Work instruction. Only the lines with the string "arrow" are needed; return each of them from the entries below.
Top of Data section
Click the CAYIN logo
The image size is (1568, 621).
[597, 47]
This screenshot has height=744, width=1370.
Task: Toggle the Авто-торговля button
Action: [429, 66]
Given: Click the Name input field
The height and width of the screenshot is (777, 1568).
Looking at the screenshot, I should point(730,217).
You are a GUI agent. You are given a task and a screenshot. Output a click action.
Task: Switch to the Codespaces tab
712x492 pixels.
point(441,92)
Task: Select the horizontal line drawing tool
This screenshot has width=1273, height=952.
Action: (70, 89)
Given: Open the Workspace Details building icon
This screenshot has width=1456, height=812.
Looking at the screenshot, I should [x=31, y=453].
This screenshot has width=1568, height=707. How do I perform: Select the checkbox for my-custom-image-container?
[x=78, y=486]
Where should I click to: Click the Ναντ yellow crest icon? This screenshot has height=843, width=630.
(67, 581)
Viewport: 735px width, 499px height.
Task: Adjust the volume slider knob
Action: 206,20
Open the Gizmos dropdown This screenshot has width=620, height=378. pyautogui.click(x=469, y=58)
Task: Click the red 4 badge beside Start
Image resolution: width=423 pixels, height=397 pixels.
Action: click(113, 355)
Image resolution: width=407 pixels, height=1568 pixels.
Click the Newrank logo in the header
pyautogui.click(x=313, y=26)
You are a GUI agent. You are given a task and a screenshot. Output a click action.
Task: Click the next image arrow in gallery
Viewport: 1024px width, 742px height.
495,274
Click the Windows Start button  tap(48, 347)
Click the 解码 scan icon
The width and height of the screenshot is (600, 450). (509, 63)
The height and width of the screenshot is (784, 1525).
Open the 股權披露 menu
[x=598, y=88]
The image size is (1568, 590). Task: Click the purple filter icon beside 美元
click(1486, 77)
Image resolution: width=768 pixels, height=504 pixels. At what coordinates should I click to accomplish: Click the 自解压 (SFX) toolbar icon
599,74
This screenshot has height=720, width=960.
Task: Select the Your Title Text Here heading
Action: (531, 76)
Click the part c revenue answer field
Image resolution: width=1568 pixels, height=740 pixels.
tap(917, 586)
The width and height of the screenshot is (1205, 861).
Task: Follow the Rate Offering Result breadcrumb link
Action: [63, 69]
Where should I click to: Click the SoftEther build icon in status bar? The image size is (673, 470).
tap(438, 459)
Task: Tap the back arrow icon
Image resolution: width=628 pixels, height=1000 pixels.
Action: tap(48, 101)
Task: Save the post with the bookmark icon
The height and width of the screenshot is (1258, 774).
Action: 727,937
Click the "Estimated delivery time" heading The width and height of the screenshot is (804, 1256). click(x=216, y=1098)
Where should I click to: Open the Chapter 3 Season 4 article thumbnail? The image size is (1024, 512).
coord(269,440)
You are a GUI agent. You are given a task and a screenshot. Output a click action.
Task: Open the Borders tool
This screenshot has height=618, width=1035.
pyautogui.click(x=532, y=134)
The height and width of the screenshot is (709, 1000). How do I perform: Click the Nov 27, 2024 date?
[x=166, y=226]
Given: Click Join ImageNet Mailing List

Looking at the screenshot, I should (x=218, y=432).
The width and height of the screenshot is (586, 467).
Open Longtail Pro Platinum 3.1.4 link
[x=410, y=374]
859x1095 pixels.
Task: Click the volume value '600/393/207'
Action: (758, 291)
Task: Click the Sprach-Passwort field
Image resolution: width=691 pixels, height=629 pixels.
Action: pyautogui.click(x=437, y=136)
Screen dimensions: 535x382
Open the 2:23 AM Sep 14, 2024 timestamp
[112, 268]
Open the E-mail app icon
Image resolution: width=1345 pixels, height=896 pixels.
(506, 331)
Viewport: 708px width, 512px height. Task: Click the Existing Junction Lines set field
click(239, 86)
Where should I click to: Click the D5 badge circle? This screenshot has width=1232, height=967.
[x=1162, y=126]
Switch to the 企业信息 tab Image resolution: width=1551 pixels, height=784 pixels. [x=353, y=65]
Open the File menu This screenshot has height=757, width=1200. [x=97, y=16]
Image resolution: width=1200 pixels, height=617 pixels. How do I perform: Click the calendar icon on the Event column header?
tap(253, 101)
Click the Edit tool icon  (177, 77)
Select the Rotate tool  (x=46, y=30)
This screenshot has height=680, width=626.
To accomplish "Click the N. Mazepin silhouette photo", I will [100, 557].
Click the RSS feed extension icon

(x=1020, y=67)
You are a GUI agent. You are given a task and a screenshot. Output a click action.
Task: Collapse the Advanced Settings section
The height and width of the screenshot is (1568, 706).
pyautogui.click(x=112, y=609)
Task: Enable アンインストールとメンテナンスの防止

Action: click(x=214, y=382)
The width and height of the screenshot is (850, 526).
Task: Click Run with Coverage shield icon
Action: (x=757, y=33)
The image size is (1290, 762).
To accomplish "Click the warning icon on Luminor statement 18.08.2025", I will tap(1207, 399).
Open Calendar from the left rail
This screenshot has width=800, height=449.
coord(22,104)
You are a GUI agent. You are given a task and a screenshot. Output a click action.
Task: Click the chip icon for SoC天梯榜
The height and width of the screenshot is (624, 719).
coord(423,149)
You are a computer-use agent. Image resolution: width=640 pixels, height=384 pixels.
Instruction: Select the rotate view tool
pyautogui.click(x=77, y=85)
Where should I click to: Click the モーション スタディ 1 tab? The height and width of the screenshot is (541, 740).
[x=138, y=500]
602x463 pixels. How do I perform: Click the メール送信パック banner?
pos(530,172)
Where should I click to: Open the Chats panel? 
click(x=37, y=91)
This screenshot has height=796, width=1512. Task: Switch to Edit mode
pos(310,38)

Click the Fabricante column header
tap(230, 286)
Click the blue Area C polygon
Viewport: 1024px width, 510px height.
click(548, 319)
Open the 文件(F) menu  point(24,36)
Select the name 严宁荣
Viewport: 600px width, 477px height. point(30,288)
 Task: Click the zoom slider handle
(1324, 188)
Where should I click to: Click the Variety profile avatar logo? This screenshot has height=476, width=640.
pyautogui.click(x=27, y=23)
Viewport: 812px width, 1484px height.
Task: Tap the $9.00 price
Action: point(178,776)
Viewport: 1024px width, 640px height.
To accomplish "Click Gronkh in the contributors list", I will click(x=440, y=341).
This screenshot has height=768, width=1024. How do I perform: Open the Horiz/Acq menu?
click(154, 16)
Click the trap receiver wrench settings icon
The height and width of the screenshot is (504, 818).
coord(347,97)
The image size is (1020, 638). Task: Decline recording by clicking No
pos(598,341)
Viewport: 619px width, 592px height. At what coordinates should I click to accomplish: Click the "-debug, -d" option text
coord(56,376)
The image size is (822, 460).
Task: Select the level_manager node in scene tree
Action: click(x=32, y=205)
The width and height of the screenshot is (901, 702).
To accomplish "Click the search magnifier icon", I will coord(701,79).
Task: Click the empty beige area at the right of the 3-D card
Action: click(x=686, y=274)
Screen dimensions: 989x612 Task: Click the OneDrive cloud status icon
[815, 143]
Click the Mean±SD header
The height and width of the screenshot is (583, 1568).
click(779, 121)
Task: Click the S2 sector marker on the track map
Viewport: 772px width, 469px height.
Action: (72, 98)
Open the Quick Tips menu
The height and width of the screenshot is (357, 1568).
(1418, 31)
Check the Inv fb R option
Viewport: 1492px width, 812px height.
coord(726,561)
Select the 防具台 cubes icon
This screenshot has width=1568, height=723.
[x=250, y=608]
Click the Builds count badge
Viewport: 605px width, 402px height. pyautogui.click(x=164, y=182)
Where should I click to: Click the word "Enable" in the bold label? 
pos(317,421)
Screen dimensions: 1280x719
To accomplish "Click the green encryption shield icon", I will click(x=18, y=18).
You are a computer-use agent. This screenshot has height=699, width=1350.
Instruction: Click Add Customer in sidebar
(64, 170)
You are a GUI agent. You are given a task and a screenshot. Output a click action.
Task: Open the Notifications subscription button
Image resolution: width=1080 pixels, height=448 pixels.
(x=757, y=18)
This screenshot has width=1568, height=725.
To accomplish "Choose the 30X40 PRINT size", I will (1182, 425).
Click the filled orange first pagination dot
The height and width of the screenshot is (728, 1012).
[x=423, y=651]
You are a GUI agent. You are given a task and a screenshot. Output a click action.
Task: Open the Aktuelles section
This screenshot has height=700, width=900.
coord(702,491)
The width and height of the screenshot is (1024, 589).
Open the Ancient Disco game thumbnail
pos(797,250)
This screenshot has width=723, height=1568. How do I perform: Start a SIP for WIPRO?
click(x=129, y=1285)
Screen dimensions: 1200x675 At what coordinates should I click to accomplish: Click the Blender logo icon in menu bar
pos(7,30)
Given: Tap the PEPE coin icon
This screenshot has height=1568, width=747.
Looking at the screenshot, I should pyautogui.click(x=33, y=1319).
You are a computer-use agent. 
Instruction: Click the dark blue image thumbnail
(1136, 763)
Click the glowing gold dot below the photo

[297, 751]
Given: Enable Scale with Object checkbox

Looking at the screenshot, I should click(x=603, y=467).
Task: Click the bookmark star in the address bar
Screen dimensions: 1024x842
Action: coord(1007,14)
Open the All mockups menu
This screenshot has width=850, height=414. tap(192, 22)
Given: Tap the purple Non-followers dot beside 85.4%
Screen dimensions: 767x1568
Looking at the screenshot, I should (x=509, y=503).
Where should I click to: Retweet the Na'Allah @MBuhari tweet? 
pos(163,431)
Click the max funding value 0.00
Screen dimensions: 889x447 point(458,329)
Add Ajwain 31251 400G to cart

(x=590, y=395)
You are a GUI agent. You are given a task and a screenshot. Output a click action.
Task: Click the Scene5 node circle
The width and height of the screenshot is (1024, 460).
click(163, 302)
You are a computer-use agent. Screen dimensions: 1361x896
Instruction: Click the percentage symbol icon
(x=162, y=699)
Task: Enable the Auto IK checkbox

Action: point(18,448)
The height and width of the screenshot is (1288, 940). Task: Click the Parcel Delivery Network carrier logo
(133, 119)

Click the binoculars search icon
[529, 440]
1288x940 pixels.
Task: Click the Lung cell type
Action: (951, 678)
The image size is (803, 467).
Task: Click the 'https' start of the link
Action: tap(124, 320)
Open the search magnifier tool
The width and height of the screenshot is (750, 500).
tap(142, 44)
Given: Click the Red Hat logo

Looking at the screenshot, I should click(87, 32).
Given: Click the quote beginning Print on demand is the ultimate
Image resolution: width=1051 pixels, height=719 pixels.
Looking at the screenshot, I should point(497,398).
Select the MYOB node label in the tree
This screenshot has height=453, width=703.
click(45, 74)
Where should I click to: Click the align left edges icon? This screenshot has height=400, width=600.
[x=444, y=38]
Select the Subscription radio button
Bottom of Data section
Answer for this exercise.
Task: Click the next image arrow in gallery
Task: Tap the back arrow icon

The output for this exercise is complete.